Der dritte Übergriff ist recht subtil und auf den ersten Blick gar keiner gewesen. Doch packt mich, Jahre später, noch immer die Wut, wenn ich daran denke, wie schamlos sich jene Frau benommen hat, einen Auftrag für eine Dokumentation zu ergattern, für den sie auch noch mit einem Fernsehpreis ausgezeichnet wurde.

Als sog. Producerin war ich bei einer Filmproduktion dafür zuständig, gute Stories zu finden. Eines Tages flatterte mir ein Manuskript mit einem Projekt auf den Schreibtisch, von dem ich sofort wusste, dass es wert war, dieses einem öffentlich-rechtlichen Sender und einer Redaktion anzubieten. Hier kann ich weder die Geschichte noch den Titel des Films nennen, weil ansonsten auch Namen recherchiert und öffentlich werden könnten. Im Übrigen ist das sowieso nicht relevant.

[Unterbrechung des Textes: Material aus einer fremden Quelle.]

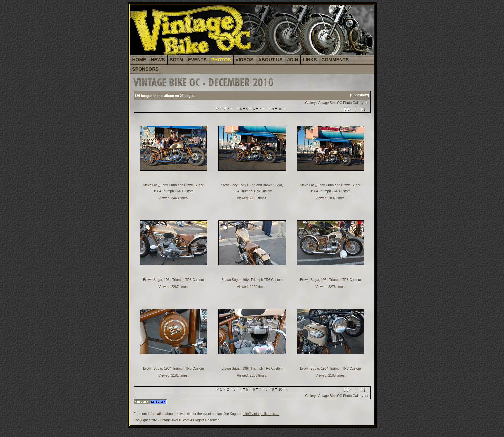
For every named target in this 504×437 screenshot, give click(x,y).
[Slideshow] (359, 95)
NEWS (158, 60)
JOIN (293, 60)
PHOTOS (221, 60)
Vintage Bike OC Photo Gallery (343, 103)
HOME (139, 60)
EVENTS (197, 60)
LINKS (310, 60)
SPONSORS (145, 69)
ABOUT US (270, 60)
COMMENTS (335, 60)
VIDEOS (244, 60)
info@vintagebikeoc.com (261, 414)
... (287, 109)
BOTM (176, 60)
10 (280, 109)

Ich lud die Verfasserin des Manuskripts ein. Die direkte Art und professionelle Vorgehensweise der Autorin gefiel mir auf Anhieb, und wir beide waren uns schnell einig, dass ich ihre Geschichte schnellstens an den zuständigen Redakteur weiterreichen und als Producerin unterstützen würde. Wir wurden nach Mainz eingeladen und wollten uns im Restaurant des Senders mit dem Redakteur treffen. Die Frau war attraktiv und selbstbewusst. Ich muss jetzt erwähnen, weil das für den Fall hier wichtig ist, dass sie, eine durchsichtige Bluse trug; darunter hatte sie einen BH an – bis zu dem Zeitpunkt, bis zu dem sie während des Wartens auf den Redakteur auf der Toilette verschwand. Während ihrer Abwesenheit kam der Redakteur, den ich schon mal alleine begrüßte. Wir setzten uns und warteten auf die Autorin. Als sie kam und sie sich unserem Tisch näherte, fiel nicht nur mir, sondern auch dem Redakteur sofort auf, dass sie unter ihrer durchsichtigen Bluse keinen BH trug. Ich dachte, ich sehe nicht richtig. Sie hatte sich auf der Toilette ihren BH ausgezogen, um den Redakteur mit ihrer Nippel-Show von ihrem Filmprojekt zu überzeugen. Ab diesem Zeitpunkt war ich von dieser Frau enttäuscht. Dem Redakteur gefielen die Nippel. Doch ich weiß, sie hätte den Auftrag für ihren Film auch bekommen, wenn sie sich nicht prostituiert hätte, weil sie eine wirklich gute Geschichte angeboten und dann schließlich daraus gemacht hatte.